> Exercise details: Pick up the review of the album Ants From Up There after its final sentence and keep writing it in the same voice.

Later in the record, the nine minute, post-rock epic, ‘Snow Globes’ reaches a deafening crescendo as the free-jazz drumming of Charlie Wayne almost drowns out singer Isaac Wood’s repeated homeric incantations:  “Oh, god of weather, Henry knows / Snow globes don’t shake on their own”. From the immediate impact of these moments, more subtle elements arise after successive listens. Musical motifs are shared between songs, as well as certain lyrical ideas. The idea of the Concorde is used as an extensive metaphor throughout the record for example, most extensively dealt with in the track, aptly titled ‘Concorde.’ This is an indie folk ballad with a deceptively simple chord progression, decorated by instrumental counter melodies and riffs which are stretched across bar lengths. This gives the listener a sense of pleasant disorientation, as if gently rotating in a zero gravity chamber.

 

 Later on, a descending bass line in 4/4 time beautifully contrasts with the rest of the instrumentation and vocals in waltz time. The ‘Concorde’ is presented as a distant object of Wood’s fascination in one of the most beautiful lyrical passages of the album: “And you, like Concorde / I came, a gentle hill racer / I was breathless / Up on every mountain / Just to look for your light / But for less than a moment / We’d share the same sky / And then Isaac will suffer / Concorde will fly.” 

 

Also across the record are repeated allusions to bread, the Atkins diet, dug up holes and Billie Eilish — the further I listen, the more connections emerge. This leads me to believe that Ants From Up There is a concept album, not a rock opera such as Quadrophenia or The Wall but a more abstract collection of songs that complement the album as a single work, think Pet Sounds or To Pimp a Butterfly. However, right now, I’ve only a loose idea of what it’s about and a general feeling about it that’s difficult to describe. What I do know though is that this record, like all great records, still contains secrets to be revealed with time.  

 

This album’s electric range of influences also make it a truly invigorating listen. As well as the post punk, post rock, jazz, and klezmer of their debut record, there is a definite presence of indie folk here and most interestingly, the repetitive phrasing, pulses and drones of minimalism. The music that the American contemporary classical composers such as Philip Glass, Steve Reich, and Terry Riley pioneered in the 60s and 70s. The aesthetic influence of their typical arrangements is heard in ‘Haldern’ where the repeated eight note patterns on violin is contrasted with similar but slightly different saxophone and piano motifs.

> Information shown:
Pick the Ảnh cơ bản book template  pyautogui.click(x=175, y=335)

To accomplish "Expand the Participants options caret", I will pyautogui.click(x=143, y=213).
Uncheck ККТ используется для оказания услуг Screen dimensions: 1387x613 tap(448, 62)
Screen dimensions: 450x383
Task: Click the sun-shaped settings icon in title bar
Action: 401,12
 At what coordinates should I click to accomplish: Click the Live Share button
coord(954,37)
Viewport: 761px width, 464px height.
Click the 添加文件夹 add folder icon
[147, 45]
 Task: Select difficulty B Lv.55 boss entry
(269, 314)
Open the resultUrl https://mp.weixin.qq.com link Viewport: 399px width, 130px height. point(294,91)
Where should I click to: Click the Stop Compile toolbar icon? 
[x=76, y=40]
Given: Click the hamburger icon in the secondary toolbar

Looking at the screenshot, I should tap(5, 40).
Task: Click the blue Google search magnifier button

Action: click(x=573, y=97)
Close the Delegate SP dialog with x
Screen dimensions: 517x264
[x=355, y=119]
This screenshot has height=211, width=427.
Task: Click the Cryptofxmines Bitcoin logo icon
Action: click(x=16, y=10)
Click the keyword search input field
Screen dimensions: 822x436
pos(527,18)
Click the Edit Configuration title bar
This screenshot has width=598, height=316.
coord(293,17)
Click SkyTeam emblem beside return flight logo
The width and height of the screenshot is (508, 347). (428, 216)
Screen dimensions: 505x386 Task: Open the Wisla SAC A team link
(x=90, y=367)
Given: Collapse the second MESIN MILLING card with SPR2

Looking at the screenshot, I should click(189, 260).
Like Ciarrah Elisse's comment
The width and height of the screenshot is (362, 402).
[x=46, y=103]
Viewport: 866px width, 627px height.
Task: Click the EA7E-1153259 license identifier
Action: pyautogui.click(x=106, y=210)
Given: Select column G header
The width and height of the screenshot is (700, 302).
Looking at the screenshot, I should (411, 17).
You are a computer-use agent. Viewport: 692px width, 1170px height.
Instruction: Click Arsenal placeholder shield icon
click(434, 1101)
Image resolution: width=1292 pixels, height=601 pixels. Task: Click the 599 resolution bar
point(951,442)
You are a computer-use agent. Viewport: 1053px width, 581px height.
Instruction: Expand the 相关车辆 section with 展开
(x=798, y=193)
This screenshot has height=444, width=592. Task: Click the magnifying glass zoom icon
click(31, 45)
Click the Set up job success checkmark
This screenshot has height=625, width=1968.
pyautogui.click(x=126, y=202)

> Reply:
 

More interestingly, one of the broader philosophies of minimalism which Reich employed on ‘Music For 18 Musicians’ and Riley on ‘In C’, where the individual musicians choose when to begin playing as opposed to on a scored cue, was used in Black Country New Road’s ‘Bread Song’. This song begins with just vocals and fingerstyle guitar. However as it progresses, the other six band members join in according to their own musical intuition creating a very organic and novel arrangement for a piece of popular music. 

 

It needs to be said that in writing this review, I have neglected to begin with what seems to be the most natural way, with the fact that just a matter of days before the album’s release, singer Isaac Wood announced his departure from the band writing in a statement:

 

“Together we have been writing songs and then performing them, which at times has been an incredible doing, but more now everything happens that I am feeling not so great and it means from now I won’t be a member of the group anymore.”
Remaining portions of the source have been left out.